As mulheres, em sua maioria, já ouviram falar ou têm alguma noção sobre a Lei Maria da Penha. Já muitos homens enxergam a lei como um instrumento de vingança contra eles.
Isso gera muita desinformação. Por isso o diálogo com os homens é fundamental, tanto na prevenção quanto na ressocialização.
Eles precisam entender que têm mães, irmãs, filhas e que nasceram de uma mulher. Em algum momento, alguma mulher que eles amam pode ser vítima de violência.
Costumo dizer que existem dois tipos de mulheres no mundo: as que já sofreram algum tipo de violência e as que ainda vão sofrer.
Você também mencionou a atuação em Direito Tributário. Como isso se conecta com a defesa das mulheres?

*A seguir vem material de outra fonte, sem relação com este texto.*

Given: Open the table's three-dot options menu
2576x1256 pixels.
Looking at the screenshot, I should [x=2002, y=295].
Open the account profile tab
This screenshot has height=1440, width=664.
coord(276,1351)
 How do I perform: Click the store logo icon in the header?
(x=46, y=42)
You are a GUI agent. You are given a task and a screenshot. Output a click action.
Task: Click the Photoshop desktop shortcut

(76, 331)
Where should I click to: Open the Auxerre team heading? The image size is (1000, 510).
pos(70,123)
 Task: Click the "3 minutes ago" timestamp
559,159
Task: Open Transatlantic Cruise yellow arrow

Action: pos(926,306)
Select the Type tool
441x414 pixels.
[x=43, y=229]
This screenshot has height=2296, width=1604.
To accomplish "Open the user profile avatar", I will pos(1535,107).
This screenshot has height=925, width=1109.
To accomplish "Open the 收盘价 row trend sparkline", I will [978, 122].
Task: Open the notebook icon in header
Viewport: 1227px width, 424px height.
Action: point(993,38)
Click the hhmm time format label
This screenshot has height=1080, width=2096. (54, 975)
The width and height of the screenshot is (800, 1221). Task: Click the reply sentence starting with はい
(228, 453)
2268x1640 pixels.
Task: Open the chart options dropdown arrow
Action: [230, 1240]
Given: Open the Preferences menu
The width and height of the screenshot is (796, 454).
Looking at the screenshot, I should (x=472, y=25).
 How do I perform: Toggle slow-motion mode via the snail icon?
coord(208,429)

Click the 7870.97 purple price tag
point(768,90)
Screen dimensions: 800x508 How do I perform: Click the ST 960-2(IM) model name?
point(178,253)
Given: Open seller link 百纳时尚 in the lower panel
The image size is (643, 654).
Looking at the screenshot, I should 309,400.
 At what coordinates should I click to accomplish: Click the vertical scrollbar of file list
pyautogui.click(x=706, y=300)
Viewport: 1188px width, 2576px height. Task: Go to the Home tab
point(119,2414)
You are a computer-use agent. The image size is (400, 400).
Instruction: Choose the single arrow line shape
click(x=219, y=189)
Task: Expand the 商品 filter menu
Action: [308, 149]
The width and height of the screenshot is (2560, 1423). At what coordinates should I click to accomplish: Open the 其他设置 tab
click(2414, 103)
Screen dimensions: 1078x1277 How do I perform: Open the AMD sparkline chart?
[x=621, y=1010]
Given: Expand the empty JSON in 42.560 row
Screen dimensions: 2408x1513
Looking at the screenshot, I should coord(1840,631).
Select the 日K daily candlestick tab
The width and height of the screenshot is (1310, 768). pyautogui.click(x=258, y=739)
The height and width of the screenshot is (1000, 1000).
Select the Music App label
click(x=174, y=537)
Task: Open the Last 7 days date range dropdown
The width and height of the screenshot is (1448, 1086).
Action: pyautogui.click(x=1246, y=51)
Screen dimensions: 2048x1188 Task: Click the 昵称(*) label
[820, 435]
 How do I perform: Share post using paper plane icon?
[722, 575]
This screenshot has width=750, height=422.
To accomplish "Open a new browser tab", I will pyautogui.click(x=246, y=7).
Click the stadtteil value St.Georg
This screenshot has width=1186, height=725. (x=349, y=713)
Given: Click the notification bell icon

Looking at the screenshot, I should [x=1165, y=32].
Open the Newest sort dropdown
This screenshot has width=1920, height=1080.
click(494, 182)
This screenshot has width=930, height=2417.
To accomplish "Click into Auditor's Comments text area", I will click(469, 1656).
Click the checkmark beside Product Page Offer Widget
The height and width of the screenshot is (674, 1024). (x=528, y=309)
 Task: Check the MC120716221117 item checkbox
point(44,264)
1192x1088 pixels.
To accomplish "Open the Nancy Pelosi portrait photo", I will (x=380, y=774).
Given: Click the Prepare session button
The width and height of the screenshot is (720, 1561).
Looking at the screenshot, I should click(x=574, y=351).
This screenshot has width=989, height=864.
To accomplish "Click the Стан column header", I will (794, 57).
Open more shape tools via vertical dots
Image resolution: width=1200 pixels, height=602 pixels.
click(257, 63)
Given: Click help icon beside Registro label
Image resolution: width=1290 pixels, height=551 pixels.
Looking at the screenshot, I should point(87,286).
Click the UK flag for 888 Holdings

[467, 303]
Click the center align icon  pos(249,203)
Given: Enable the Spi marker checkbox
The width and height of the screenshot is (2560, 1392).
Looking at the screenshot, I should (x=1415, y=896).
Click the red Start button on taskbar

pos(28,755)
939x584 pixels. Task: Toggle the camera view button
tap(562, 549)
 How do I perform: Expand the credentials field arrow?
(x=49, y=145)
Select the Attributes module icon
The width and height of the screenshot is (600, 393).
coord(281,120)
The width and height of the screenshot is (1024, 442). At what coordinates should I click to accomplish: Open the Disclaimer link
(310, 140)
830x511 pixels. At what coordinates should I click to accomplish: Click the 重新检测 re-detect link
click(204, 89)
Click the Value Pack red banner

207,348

O Direito das Mulheres envolve uma ampla gama de legislações.
Em muitos casos, especialmente em divórcios, existe violência psicológica e patrimonial. Muitas mulheres estão completamente alheias à realidade financeira da família.
Quando o relacionamento termina, descobrem dívidas fiscais, problemas com Imposto de Renda ou até empresas registradas em seu nome das quais nem sabiam da existência.
Por isso é necessário fazer uma análise tributária e financeira desde o início do processo, para que a mulher não saia dessa situação apenas com o problema do divórcio resolvido, mas também protegida financeiramente.
Você também mencionou que hoje está na presidência do conselho. Como tem sido a atuação diante da repercussão de crimes relacionados à violência contra a mulher?
O nosso conselho ainda está engatinhando. Ele está sendo reestruturado, porque ficamos mais de dez anos desativados.
Foi necessário fazer um processo de alteração e criação de uma nova lei, e agora estamos trabalhando para que o conselho crie raízes, tenha procedimentos e uma estrutura de funcionamento clara, para que as pessoas que fazem parte dele consigam exercer de fato a função principal que um conselho precisa ter.
Até o momento, o trabalho que tem sido feito envolve principalmente a atuação conjunta com a Secretaria da Mulher, em ações que já são realizadas pela secretaria e também em novas iniciativas que ainda estão sendo planejadas.
Nós também colaboramos na criação do Plano Estadual de Políticas Públicas para Mulheres. Participamos de todo o processo de realização de fóruns e de encontros, além de visitas a vários municípios do estado para mobilizar lideranças locais e trazer representantes para discutir políticas públicas voltadas às mulheres.
Esse trabalho envolveu inclusive a participação em processos de articulação para levar representantes a Brasília, onde foram debatidas e votadas propostas de políticas públicas consideradas importantes para as mulheres do estado, assim como ocorreu com representantes de outros estados.
Além dessas frentes de atuação mais diretas, também estamos desenvolvendo um trabalho interno de estruturação do conselho. Isso inclui discutir alterações na lei que criou o conselho, porque existem algumas omissões que acabam deixando o órgão um pouco frágil e vulnerável a ser desativado novamente.
Também estamos reformulando o regimento interno para evitar que situações como trocas de governo interrompam o funcionamento do conselho.
Outro ponto importante é a capacitação dos conselheiros. Estamos trabalhando para que cada um deles esteja preparado e possa atuar como multiplicador de conhecimento para os próximos conselheiros que assumirem no futuro, garantindo continuidade ao trabalho que está sendo construído agora.
Para finalizar, qual é a sua mensagem para o 8 de março?
A primeira mensagem é que precisamos ser a mudança que queremos ver no mundo.
Não adianta apenas apontar erros do sistema ou dos homens se não fizermos a nossa parte.
Também precisamos confiar no sistema de justiça. A descrença enfraquece as instituições e dificulta a proteção às mulheres.
E, por fim, precisamos entender o papel transformador da educação. Precisamos educar nossos filhos e filhas para que as meninas do futuro não sejam vítimas e para que os meninos não se tornem agressores.
A educação das nossas crianças é o que realmente pode transformar essa realidade.